Looking over his glasses the 25 year old Angelo seemed to be gauging my authenticity as he quizzed my knowledge.

When I recounted the story to my friend, urban planning guru Steve Patterson, he quipped “You’ve been living in cool city neighborhoods since he was in elementary school”.

After that prickly first impression I slowly began to understand and appreciate him. I recently gave him a big drunk pat on the back and told him he was alright.

Angelo’s life is Cherokee Street. Walk down the gritty stretch any given day or night and you’re likely to spot him dining at Black Bear Bakery, conversing on the sidewalk or holding court at Foam.

After what he calls a “dreadful” and lonely upbringing as an awkward gay kid in exurban St. Charles County he felt an instant connection with the area.

“When I came to Cherokee Street I found a welcoming atmosphere. Despite my social awkwardness and strange personality I found acceptance and appreciation.
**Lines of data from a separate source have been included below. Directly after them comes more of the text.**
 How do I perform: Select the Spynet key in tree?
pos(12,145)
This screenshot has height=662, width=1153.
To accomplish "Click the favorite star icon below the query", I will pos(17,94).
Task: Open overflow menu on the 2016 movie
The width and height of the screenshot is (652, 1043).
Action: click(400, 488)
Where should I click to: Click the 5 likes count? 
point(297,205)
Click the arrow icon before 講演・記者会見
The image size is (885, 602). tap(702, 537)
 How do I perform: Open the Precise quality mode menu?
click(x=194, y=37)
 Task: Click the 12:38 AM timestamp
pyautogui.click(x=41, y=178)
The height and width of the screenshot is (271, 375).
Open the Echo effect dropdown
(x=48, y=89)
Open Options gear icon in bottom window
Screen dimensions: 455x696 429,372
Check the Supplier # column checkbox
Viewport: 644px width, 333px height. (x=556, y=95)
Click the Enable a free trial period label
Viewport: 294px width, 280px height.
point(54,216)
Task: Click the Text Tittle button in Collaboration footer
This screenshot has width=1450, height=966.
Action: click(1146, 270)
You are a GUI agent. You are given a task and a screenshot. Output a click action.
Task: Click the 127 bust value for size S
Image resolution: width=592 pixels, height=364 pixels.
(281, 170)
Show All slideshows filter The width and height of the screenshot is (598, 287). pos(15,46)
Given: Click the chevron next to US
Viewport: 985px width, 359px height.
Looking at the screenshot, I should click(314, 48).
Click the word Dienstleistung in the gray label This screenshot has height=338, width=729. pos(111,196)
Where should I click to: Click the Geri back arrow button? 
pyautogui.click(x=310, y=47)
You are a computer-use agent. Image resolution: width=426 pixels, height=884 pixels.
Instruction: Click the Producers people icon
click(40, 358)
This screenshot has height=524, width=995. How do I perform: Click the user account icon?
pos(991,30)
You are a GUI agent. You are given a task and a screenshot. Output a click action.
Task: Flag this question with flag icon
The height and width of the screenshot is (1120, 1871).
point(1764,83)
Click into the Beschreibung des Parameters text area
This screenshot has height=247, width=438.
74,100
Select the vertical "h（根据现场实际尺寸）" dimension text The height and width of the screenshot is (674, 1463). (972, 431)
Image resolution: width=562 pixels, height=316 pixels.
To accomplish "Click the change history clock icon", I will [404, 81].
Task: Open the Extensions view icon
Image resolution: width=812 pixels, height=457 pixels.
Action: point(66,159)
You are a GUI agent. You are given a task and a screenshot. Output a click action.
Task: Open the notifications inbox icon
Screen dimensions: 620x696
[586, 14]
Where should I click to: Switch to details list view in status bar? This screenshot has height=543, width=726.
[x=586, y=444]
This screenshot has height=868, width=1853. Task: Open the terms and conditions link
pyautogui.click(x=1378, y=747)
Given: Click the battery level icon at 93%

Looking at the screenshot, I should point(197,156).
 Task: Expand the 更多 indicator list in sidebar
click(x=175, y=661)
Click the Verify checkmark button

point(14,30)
I never won a popularity contest in my life; but now I’ve been twice-elected as board member on the local taxing district.”

The business community knows and respects his dedication to the neighborhood, including Randy Vines of STL-Style. “Angelo’s unwavering optimism about Cherokee is inspirational” said Vines.

Today not much happens on Cherokee that Angelo doesn’t know about. “Block by block there are people that amaze and excite me every day. So many people doing so much with their lives; giving hope for the future of this community and, of course, my own future.”

Angelo loves the historic brick architecture, and because he lives, works, and plays in the area he doesn’t need a car.

“Cherokee is, quite frankly, my first home. That’s largely why I am so fanatical about it. Cherokee is my home and Cherokee people are my family.”